Fuel Efficiency - Regression Analysis
Data Mining and Business Analytics with R
This example shows a very simple regression analysis using fuel data of 38 cars. Code is copied from the book “Data Mining and Business Analytics with R” with minor modification on the graphs.
There are 2 learning points to be remembered with this example.
Leaps package with regsubsets fuction.
Regsubsets function allows to perform regression on subsets of data, particularly useful to compare across model’s predictors to understand the fit of the model.

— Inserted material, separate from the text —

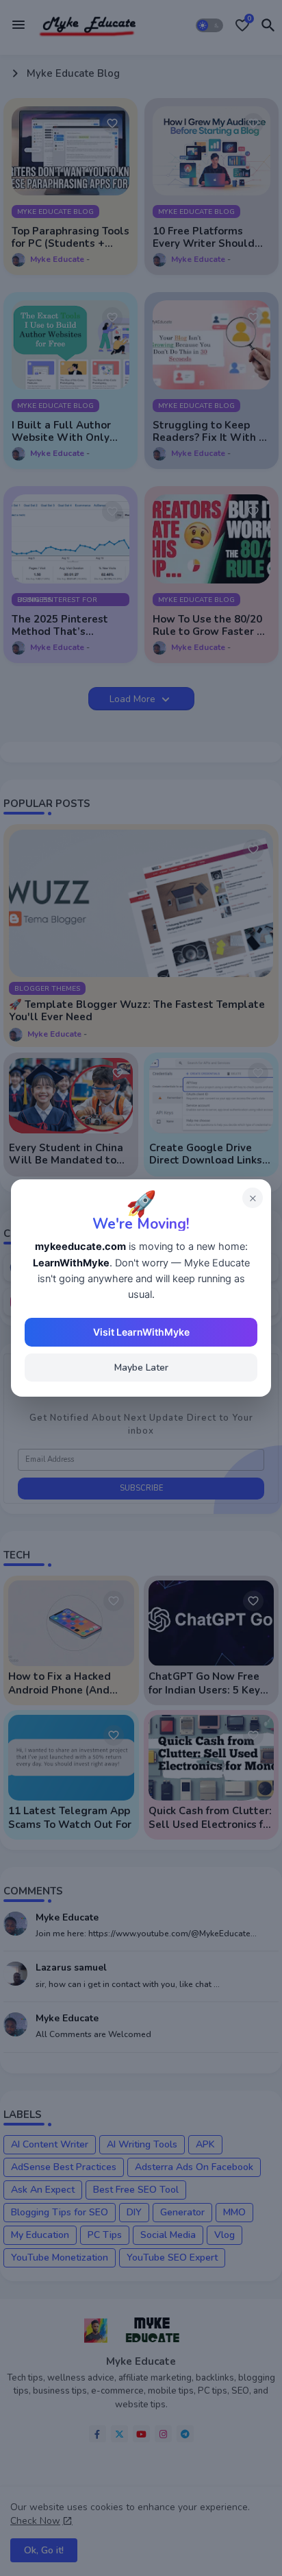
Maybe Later (141, 1367)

https://www.rdocumentation.org/packages/leaps/versions/2.1-1/topics/regsubsets
Cross-Validation
Cross-validation removes one case from the data set of n cases, fits the model to the reduced data set, and predicts the response of that one case that has been removed from the estimation. This is repeated for each of the n cases. The summary statistics of the n genuine out-of-sample prediction errors (mean error, root mean square error, mean absolute percent error) help us assess the out-of-sample prediction performance. Cross-validation is very informative as it evaluates the model on new data. We find that the model with all six regressors performs better. It leads to a mean absolute percent error of about 6.75% (as compared to 8.23% for the model with weight as the only regressor).
> FuelEff
GPM WT DIS NC HP ACC ET
1 5.917 4.360 350 8 155 14.9 1
2 6.452 4.054 351 8 142 14.3 1
3 5.208 3.605 267 8 125 15.0 1
4 5.405 3.940 360 8 150 13.0 1
5 3.333 2.155 98 4 68 16.5 0
6 3.636 2.560 134 4 95 14.2 0
7 3.676 2.300 119 4 97 14.7 0
8 3.236 2.230 105 4 75 14.5 0
9 4.926 2.830 131 5 103 15.9 0
10 5.882 3.140 163 6 125 13.6 0
11 4.630 2.795 121 4 115 15.7 0
12 6.173 3.410 163 6 133 15.8 0
13 4.854 3.380 231 6 105 15.8 0
14 4.808 3.070 200 6 85 16.7 0
15 5.376 3.620 225 6 110 18.7 0
16 5.525 3.410 258 6 120 15.1 0
17 5.882 3.840 305 8 130 15.4 1
18 5.682 3.725 302 8 129 13.4 1
19 6.061 3.955 351 8 138 13.2 1
20 5.495 3.830 318 8 135 15.2 1
21 3.774 2.585 140 4 88 14.4 0
22 4.566 2.910 171 6 109 16.6 1
23 2.933 1.975 86 4 65 15.2 0
24 2.849 1.915 98 4 80 14.4 0
25 3.650 2.670 121 4 80 15.0 0
26 3.175 1.990 89 4 71 14.9 0
27 3.390 2.135 98 4 68 16.6 0
28 3.521 2.670 151 4 90 16.0 0
29 3.472 2.595 173 6 115 11.3 1
30 3.731 2.700 173 6 115 12.9 1
31 2.985 2.556 151 4 90 13.2 0
32 2.924 2.200 105 4 70 13.2 0
33 3.145 2.020 85 4 65 19.2 0
34 2.681 2.130 91 4 69 14.7 0
35 3.279 2.190 97 4 78 14.1 0
36 4.545 2.815 146 6 97 14.5 0
37 4.651 2.600 121 4 110 12.8 0
38 3.135 1.925 89 4 71 14.0 0
CODE
## first we read in the data
FuelEff <- read.csv("https://www.biz.uiowa.edu/faculty/jledolter/DataMining/FuelEfficiency.csv")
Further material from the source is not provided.